EXAMINER PUBLICATIONS – SEPTEMBER 2, 2009
By Rich Trzupek
The “good old days” is a term of art, often employed, perhaps even more often in the troubled times in which we live. One must wonder, however, was there ever such a time? History is often viewed through rose colored glasses, and all the more so when one has put a few dozen or more orbits of the sun in between birthdays.
It’s worthwhile to look back now and again, a reality check if you will, and fifty years is the sort of milestone that can prompt a bit of retrospective. How far have we come? How far have we fallen?
Certainly there were aspects of life in 1959 that we would not wish to see again. The cloud of a global nuclear threat loomed heavily on the horizon, for one. Children were taught to “duck and cover”, though it was not difficult to see that sheltering under one’s desk offered dubious protection against a mushroom cloud.
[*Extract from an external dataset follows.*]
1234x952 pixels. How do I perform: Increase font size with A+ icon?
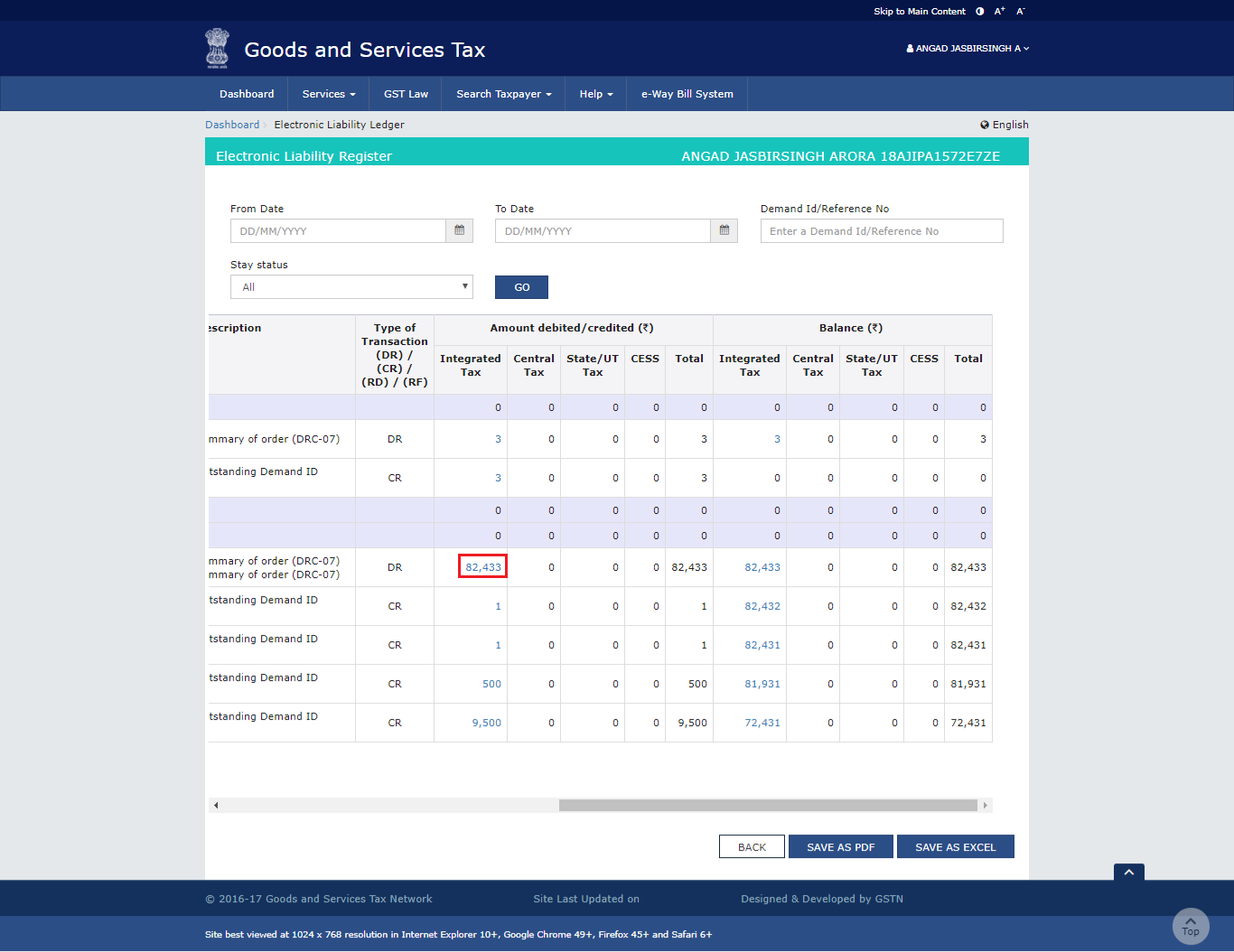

Civil defense shelters, often nothing more than a subway tunnel or the basement of a nearby park fieldhouse, were ubiquitous parts of the landscape, clearly identified with large black and yellow signs that never let you forget that the big one could be just over the horizon.
Hundreds of millions more people lived under the thumb of repressive communist regimes than do today and the very real threat that communism would consume the western democracies was at the forefront of everyone’s mind. The Reds were winning the space race after all. What else might they be capable of?
It is still a dangerous world in 2009 of course, but the specter of global annihilation at the touch of button is not something most people spend a lot of time worrying about anymore. That is both good and bad, I suppose. Not living in that state of fear allows us the opportunity to accomplish more with our lives, and certainly lessens the average antacid bill. Yet, on the other hand, the more shadowy threats that face us today are dismissed with a wave of the hand by a great many people. Hell, our enemies don’t have nukes, right? What’s to worry about? It’s almost as if, having been vigilant in that stressful fight for existence for so long, the western world breathed a great sigh of relief once the Cold War was over and hung a “Do Not Disturb” sign on the doorknob of the democracies.
Health care was a whole lot more affordable in 1959, which was nice, but also a whole lot less effective, which was not. In 1959, a diagnosis of cancer was most often a death sentence, whereas in 2009, it can quite often be managed. Drugs to effectively control diabetes, depression and host of other diseases either did not exist or were terribly inefficient. Heart transplants and surgeries to scrub clogged arteries – so common today – did not exist in 1959. We live longer than ever today, due in no small part to all of those remarkable advances in medical science that so many of us take for granted.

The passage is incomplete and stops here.